Chemical plant in Sumy, Ukraine

Sumykhimprom is a chemical industry plant based in Sumy, Ukraine that produces mineral fertilizers, coagulants and additives to cement, acid, titanium dioxide and pigments, and other types of chemical products.

The plant is operated by PJSC "Sumykhimprom", a public joint-stock company which owns a large energy-chemical complex, the industrial site of which occupies 226 hectares. The plant is located in the southern part of the city of Sumy. The industrial complex consists of 11 main workshops, 20 auxiliary workshops, and 7 units of non-industrial groups (catering plant, sanatorium-dispensary, etc.)
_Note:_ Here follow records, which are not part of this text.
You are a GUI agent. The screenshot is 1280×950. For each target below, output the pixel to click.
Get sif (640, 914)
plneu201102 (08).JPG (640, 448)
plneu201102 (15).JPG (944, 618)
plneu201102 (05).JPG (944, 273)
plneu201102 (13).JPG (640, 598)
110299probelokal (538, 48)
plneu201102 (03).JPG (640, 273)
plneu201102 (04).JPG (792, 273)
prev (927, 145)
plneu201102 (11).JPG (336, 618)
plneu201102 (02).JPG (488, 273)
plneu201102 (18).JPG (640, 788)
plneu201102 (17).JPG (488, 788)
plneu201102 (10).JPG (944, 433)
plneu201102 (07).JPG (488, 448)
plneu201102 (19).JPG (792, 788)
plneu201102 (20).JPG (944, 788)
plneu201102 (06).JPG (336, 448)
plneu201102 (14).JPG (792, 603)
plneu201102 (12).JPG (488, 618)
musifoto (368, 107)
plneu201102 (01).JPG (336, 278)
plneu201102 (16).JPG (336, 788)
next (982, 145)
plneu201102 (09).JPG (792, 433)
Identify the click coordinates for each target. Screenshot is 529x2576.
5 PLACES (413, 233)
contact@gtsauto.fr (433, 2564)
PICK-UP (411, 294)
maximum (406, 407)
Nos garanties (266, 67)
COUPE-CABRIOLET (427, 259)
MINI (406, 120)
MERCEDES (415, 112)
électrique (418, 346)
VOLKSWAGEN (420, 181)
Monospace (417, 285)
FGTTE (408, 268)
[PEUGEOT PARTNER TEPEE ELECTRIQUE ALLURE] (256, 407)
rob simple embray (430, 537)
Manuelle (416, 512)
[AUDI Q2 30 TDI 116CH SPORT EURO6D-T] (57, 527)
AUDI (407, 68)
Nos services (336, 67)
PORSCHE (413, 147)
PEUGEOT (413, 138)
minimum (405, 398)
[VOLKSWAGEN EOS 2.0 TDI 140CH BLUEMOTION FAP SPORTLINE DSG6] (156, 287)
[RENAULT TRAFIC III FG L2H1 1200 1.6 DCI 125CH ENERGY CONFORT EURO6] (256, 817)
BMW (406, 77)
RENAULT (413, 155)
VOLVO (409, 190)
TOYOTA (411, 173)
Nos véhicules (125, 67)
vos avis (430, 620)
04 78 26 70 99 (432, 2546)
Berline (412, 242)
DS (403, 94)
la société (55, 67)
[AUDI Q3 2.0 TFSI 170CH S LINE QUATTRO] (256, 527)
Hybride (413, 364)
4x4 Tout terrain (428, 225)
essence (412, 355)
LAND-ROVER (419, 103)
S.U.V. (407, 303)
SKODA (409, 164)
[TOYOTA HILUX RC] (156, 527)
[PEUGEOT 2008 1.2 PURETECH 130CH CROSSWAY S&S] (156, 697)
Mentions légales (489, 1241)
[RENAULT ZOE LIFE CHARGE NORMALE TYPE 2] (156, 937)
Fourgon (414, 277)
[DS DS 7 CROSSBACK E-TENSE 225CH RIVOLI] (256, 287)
PJSC "Sumykhimprom" has the status of a basic enterprise of the chemical industry of Ukraine for the production of phosphate mineral fertilizers. The company also takes care of a basketball club of the same name and a joint volleyball team with Sumy State University named «Khimprom-SumDU».

On 21 March 2022, during the battle of Sumy, a Russian airstrike damaged one of the ammonia tanks at the Sumykhimprom plant, contaminating land within a 2.5 km radius including the villages of Novoselytsia and Verkhnya Syrovatka. Due to the direction of the wind, the city of Sumy was largely unaffected despite its proximity to the leak.